## THE TASK
Return the entries in full, exactly as they were written.

====

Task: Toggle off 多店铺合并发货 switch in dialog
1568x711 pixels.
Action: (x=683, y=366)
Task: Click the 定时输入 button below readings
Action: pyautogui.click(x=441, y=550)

====

## SOLUTION
Task: Toggle off 多店铺合并发货 switch in dialog
1568x711 pixels.
Action: (x=683, y=366)
Task: Click the 定时输入 button below readings
Action: pyautogui.click(x=441, y=550)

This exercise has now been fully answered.